→ **TASK GOAL**
All lines from the one with "ProcC14,2 (37, 2048)" onward, through the last line of the records below, are to be retyped word for word.
[[ THE INPUT open ]]
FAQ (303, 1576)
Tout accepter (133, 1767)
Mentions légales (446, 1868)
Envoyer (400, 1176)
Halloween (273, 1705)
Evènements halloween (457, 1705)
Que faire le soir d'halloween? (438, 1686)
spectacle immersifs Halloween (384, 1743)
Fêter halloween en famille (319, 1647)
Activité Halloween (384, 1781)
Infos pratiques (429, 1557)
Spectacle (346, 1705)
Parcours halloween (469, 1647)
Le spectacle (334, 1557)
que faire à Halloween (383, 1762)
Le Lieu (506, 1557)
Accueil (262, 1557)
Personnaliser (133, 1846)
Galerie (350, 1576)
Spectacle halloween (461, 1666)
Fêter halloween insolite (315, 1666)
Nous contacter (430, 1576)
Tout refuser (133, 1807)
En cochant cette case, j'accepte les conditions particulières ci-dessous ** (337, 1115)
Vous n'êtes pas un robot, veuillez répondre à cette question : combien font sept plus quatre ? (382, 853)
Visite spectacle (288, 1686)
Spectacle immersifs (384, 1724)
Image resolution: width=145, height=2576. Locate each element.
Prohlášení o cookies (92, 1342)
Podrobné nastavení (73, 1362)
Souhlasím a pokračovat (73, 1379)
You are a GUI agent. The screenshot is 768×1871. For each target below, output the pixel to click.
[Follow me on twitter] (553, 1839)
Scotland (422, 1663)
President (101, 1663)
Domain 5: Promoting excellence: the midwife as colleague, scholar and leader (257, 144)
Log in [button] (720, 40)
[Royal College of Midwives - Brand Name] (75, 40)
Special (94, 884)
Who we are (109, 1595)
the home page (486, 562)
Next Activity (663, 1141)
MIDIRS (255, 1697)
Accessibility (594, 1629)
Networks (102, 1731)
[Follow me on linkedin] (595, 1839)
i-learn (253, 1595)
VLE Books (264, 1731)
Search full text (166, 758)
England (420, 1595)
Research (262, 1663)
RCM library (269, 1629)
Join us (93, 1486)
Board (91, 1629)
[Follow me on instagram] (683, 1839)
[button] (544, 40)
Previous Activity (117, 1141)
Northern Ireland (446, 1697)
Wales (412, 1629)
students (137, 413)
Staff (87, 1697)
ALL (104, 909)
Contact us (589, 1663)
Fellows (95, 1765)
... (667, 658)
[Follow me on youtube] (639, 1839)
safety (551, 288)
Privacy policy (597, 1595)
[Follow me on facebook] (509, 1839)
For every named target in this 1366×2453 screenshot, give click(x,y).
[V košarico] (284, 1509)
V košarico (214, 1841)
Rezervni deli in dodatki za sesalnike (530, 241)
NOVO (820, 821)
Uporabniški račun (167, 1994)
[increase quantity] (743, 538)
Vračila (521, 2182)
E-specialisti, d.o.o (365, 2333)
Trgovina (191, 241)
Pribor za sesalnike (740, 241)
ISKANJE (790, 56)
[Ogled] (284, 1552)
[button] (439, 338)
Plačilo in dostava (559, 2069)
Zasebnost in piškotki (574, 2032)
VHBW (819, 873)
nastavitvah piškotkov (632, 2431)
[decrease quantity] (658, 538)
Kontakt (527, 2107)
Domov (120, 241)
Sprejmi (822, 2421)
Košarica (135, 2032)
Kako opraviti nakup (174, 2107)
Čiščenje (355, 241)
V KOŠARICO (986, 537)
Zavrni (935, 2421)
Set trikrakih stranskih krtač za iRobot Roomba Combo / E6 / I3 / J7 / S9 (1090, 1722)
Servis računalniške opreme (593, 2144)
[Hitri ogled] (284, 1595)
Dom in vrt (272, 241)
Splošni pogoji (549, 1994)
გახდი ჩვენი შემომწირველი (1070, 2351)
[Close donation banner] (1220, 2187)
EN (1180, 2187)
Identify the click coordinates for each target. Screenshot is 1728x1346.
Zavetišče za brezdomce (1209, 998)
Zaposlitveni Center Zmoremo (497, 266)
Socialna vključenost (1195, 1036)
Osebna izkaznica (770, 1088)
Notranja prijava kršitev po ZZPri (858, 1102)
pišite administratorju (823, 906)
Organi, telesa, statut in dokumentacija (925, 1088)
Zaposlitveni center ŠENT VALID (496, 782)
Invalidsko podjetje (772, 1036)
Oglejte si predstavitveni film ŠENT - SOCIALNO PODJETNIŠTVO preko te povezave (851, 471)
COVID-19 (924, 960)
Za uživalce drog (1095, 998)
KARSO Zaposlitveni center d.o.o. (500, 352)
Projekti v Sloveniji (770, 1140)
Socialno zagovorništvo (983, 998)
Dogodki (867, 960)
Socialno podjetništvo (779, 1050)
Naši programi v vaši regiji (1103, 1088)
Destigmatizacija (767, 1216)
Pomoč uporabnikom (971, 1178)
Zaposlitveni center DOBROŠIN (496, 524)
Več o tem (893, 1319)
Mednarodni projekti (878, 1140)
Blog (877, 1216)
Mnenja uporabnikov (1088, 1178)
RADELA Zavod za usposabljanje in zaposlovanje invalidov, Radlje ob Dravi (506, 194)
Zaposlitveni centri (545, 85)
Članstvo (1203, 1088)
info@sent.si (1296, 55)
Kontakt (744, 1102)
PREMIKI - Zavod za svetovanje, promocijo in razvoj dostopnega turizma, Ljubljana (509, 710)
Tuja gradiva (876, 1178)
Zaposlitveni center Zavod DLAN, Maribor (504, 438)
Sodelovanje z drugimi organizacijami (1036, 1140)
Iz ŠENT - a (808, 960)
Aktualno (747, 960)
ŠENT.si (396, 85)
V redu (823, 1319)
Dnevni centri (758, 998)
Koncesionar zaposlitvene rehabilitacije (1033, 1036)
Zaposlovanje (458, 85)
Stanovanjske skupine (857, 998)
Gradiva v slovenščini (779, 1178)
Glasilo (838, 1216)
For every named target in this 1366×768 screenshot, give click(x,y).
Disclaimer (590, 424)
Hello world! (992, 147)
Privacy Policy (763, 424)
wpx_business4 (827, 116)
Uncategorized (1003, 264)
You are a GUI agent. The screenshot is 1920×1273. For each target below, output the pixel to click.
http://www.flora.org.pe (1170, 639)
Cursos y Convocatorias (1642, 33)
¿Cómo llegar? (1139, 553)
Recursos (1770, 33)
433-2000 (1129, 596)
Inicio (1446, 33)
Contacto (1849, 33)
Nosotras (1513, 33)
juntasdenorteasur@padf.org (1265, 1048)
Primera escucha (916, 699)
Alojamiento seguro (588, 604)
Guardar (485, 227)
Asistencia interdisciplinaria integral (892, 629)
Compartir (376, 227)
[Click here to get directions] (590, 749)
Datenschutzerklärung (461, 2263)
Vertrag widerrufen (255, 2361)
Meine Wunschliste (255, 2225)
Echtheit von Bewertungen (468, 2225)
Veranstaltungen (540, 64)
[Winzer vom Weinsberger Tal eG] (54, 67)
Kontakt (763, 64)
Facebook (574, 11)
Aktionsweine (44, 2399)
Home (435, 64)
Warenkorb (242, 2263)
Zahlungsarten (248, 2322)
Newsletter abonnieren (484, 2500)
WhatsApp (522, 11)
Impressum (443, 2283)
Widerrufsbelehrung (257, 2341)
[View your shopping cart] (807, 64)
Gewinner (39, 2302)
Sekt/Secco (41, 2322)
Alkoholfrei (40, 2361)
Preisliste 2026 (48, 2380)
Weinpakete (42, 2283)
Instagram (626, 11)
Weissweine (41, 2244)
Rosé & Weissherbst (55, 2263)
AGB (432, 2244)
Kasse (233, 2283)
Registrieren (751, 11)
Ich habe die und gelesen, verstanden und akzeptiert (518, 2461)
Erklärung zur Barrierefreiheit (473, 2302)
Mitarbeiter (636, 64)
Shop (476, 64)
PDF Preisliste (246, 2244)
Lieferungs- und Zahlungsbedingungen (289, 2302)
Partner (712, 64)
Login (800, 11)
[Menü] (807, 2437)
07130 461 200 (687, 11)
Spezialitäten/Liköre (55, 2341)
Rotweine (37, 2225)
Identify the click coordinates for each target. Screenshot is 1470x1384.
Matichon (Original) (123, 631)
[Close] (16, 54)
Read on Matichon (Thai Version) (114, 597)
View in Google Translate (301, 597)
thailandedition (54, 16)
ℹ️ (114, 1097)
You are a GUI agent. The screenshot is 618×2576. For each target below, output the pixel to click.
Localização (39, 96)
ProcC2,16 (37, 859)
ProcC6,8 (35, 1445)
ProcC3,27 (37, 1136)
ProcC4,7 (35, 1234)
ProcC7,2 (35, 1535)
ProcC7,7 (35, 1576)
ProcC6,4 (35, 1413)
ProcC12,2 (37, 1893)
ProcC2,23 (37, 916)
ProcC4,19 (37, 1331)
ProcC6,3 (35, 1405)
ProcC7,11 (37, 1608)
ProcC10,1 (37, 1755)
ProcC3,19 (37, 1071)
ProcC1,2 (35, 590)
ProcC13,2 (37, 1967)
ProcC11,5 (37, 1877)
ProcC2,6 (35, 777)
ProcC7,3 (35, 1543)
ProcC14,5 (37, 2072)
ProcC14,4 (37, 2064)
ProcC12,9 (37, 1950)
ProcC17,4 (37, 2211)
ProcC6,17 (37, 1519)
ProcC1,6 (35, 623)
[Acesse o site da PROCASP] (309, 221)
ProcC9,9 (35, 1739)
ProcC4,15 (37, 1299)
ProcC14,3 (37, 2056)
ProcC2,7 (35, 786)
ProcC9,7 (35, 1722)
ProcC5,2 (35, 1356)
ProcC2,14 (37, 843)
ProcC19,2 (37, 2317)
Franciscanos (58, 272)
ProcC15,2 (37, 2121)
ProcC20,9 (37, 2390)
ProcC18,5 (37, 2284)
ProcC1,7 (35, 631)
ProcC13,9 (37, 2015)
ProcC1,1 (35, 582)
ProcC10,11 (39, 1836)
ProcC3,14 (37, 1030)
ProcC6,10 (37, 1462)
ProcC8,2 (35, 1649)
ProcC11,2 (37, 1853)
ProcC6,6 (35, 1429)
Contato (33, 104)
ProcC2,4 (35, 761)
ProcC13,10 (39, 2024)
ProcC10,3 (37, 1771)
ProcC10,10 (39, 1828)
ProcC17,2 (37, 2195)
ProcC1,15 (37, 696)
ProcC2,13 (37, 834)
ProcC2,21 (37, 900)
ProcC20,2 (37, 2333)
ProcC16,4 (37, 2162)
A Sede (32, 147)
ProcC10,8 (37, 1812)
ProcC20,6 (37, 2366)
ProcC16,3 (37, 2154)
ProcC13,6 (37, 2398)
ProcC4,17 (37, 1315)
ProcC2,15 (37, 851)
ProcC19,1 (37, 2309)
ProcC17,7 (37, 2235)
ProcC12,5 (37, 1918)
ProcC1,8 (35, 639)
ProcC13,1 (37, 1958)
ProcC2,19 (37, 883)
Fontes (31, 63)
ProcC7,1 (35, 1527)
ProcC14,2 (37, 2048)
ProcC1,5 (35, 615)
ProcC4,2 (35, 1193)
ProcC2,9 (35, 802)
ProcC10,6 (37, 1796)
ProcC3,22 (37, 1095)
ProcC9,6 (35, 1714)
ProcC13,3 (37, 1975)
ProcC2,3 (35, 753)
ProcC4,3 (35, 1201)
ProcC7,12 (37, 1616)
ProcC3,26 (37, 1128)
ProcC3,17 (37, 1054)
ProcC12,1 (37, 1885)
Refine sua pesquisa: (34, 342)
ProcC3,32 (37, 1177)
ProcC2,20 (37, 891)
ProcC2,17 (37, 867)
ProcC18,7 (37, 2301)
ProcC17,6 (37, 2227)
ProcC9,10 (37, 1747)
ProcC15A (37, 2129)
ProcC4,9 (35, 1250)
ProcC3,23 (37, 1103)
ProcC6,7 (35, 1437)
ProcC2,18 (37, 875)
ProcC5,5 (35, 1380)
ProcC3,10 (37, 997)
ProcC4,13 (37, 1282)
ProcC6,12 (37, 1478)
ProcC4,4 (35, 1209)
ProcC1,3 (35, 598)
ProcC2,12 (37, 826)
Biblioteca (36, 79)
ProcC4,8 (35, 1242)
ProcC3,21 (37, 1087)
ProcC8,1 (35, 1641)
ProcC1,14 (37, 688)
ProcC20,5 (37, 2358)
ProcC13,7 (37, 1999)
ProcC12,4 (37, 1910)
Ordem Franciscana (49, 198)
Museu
[[ THE INPUT closed ]]
→ **RESULT**
ProcC14,2 (37, 2048)
ProcC1,5 (35, 615)
ProcC4,2 (35, 1193)
ProcC2,9 (35, 802)
ProcC10,6 (37, 1796)
ProcC3,22 (37, 1095)
ProcC9,6 (35, 1714)
ProcC13,3 (37, 1975)
ProcC2,3 (35, 753)
ProcC4,3 (35, 1201)
ProcC7,12 (37, 1616)
ProcC3,26 (37, 1128)
ProcC3,17 (37, 1054)
ProcC12,1 (37, 1885)
Refine sua pesquisa: (34, 342)
ProcC3,32 (37, 1177)
ProcC2,20 (37, 891)
ProcC2,17 (37, 867)
ProcC18,7 (37, 2301)
ProcC17,6 (37, 2227)
ProcC9,10 (37, 1747)
ProcC15A (37, 2129)
ProcC4,9 (35, 1250)
ProcC3,23 (37, 1103)
ProcC6,7 (35, 1437)
ProcC2,18 (37, 875)
ProcC5,5 (35, 1380)
ProcC3,10 (37, 997)
ProcC4,13 (37, 1282)
ProcC6,12 (37, 1478)
ProcC4,4 (35, 1209)
ProcC1,3 (35, 598)
ProcC2,12 (37, 826)
Biblioteca (36, 79)
ProcC4,8 (35, 1242)
ProcC3,21 (37, 1087)
ProcC8,1 (35, 1641)
ProcC1,14 (37, 688)
ProcC20,5 (37, 2358)
ProcC13,7 (37, 1999)
ProcC12,4 (37, 1910)
Ordem Franciscana (49, 198)
Museu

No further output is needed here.